The one that go to me the most was the ho that would go have a romp with her AP then run straight home and have a romp with her BH. Bragged about how much it empowered her. And even worse was all the "you go girl" back slappers that were egging her own.

I don't think they even have a word for the class of people that these are. It's beyond anything I can come up with.


----------



## Dyokemm (Apr 24, 2013)

"With all due respect, you must've not read any threads on DC, AM, or countless other pro-infidelity forums. By comparison, she's rather tame (if you can believe that)."

lol...no...never been interested in reading self-serving drivel.

I guess I might have assumed (yeah, I know) that more of them would be wallowing in their justifications than openly acknowledging they are choosing to be evil, immoral sociopaths.

I must be lucky that I have only met a couple such people in real life.

Of course I may have met more and they just had really good masks on.


----------



## Refuse to be played (Jun 7, 2013)

I might just be desensitized but most threads like that don't really affect me anymore. IMO Mia's thread wasn't even that bad. Tons of worse stuff on the cheater boards, and those are actually real.

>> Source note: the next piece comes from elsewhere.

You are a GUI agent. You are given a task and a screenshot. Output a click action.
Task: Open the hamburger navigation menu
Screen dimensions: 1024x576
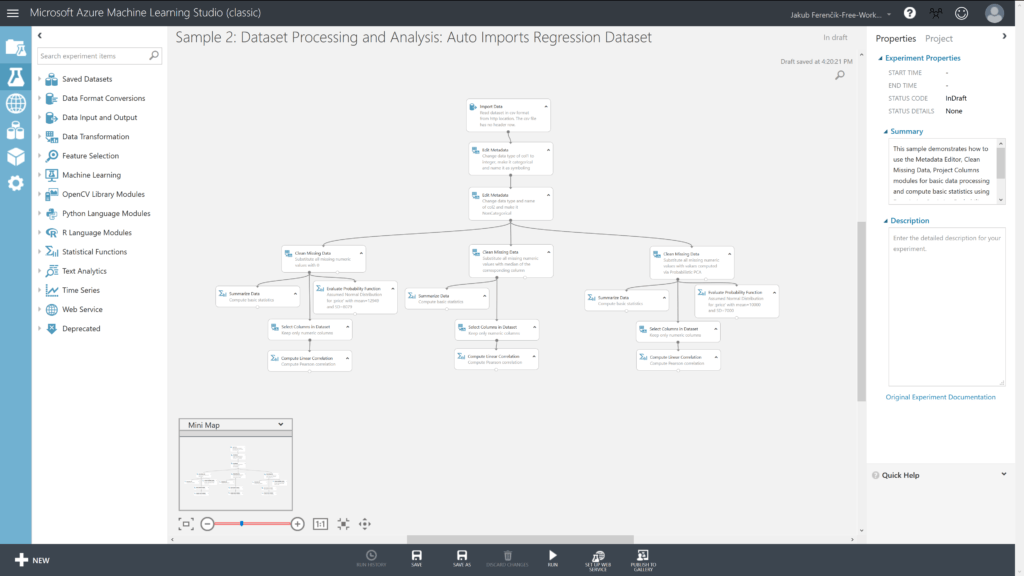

Speaking of which kudos to Plan 9 stepping over to the other side briefly to see how they think.


----------



## walkonmars (Aug 21, 2012)

Refuse to be played said:


> Speaking of which kudos to Plan 9 stepping over to the other side briefly to see how they think.


Yup, he took a beating over there - shook them up plenty, you could feel the steam coming out of their ears. Hell, he may have had something to do with dc's demise. So yeah, kudos.


----------



## Refuse to be played (Jun 7, 2013)

walkonmars said:


> Yup, he took a beating over there - shook them up plenty, you could feel the steam coming out of their ears. Hell, he may have had something to do with dc's demise. So yeah, kudos.


Yeah they were vicious over there. He wasn't even baiting them, just asking reasonable questions. They would attack anyone who called them out on their BS, even other waywards.


----------